Wisconsin Man Must Live With His Medicare Part B Choice

MARCH 16, 1998 VOLUME 5, NUMBER 37

When a Social Security recipient (or someone eligible to receive Social Security) turns 65, he is automatically enrolled in Medicare’s Part A insurance coverage. That insurance covers hospital care (among other things). At the same time, the new Medicare recipient may also sign up for Medicare Part B, which covers outpatient doctor’s visits. Less than 5% of seniors decline Part B coverage, usually to avoid having to pay the monthly $43.80 premium for the option. To most, though, Part B insurance is well worth the cost.

A few Medicare participants have a different problem. A 65-year-old who elects not to retire can continue to receive both salary and benefits from his employer, delay receiving Social Security, and yet begin to receive Medicare coverage. If the employer provides medical insurance, the Part B coverage for the senior worker may be unnecessary. Such a worker could decline Part B coverage until he actually retires, and save the cost of the premiums.

If a Medicare recipient elects not to participate in Part B, he can still sign up for the coverage later. To discourage recipients from holding out until they actually need the coverage, federal rules call for an increased premium for most late participants in Part B. For those workers who did not need Part B coverage because of their employers’ medical coverage, however, the increased premiums are waived.

Complicating this entire picture is the problem of supplemental insurance coverage, commonly referred to as “Medigap.” Many Medicare participants purchase private insurance to cover the deductibles and copayments imposed by Medicare, particularly in Part B benefits. Once again, however, Medicare recipients who are still employed and covered by their employers’ health insurance programs may not need such coverage. Because these principles are complex, it frequently happens that new Medicare beneficiaries misunderstand the rules and make mistakes which later prove to be costly.

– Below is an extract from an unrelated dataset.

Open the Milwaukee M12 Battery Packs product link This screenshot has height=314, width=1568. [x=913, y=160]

Consider, for example, John J. McGowan. Mr. McGowan lived and worked in Wisconsin. When he became eligible for Medicare in 1991, he was still working and covered by his employer’s insurance plan. He elected not to participate in Medicare Part B–a reasonable choice at the time. When he actually retired four months later, he could have immediately signed up for Part B, but he instead purchased a private Medigap policy and believed that he did not need to participate in Part B.

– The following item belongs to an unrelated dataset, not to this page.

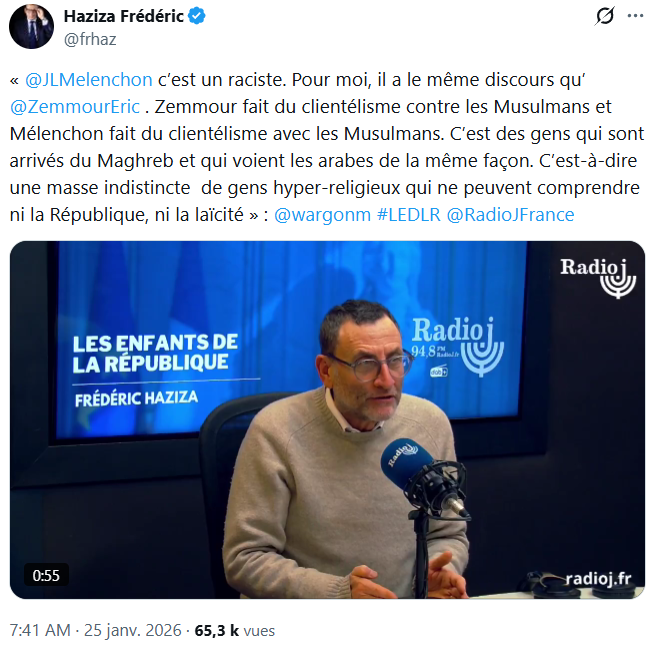Open the @JLMelenchon mention

pos(89,80)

A year after Mr. McGowan retired, he suffered a heart attack and underwent coronary bypass surgery. For the first time, he learned that much of his care would not be covered either by Medicare or by his supplemental insurance policy. Mr. McGowan had to pay about $15,000 out of his own pocket.

Federal law permits people like Mr. McGowan to sue to retroactively enroll in Medicare Part B if they can show that the initial failure to sign up was unintentional and that it was the result of an error on the part of a federal official. Mr. McGowan brought such a lawsuit, and argued that it is always a mistake for Medicare officials to fail to advise potential recipients to sign up for Part B coverage.

The Federal Court of Appeals disagreed. In their opinion, the judges agreed that “all this ‘Part A’ and ‘Part B’ and ‘Medigap’ lingo is perplexing for a person whose medical insurance has always been provided by an employer, and who has never before had to wrestle with such choices. Still, intake workers at Social Security offices can’t deliver what would amount to short law school courses on the operation of the Medicare system and its relation to private insurance markets. The next man in line would grow a beard before being served….” Mr. McGowan was stuck with the consequences of his mistaken choice. McGowan v. Shalala, Seventh Circuit Court of Appeals, 2/5/98.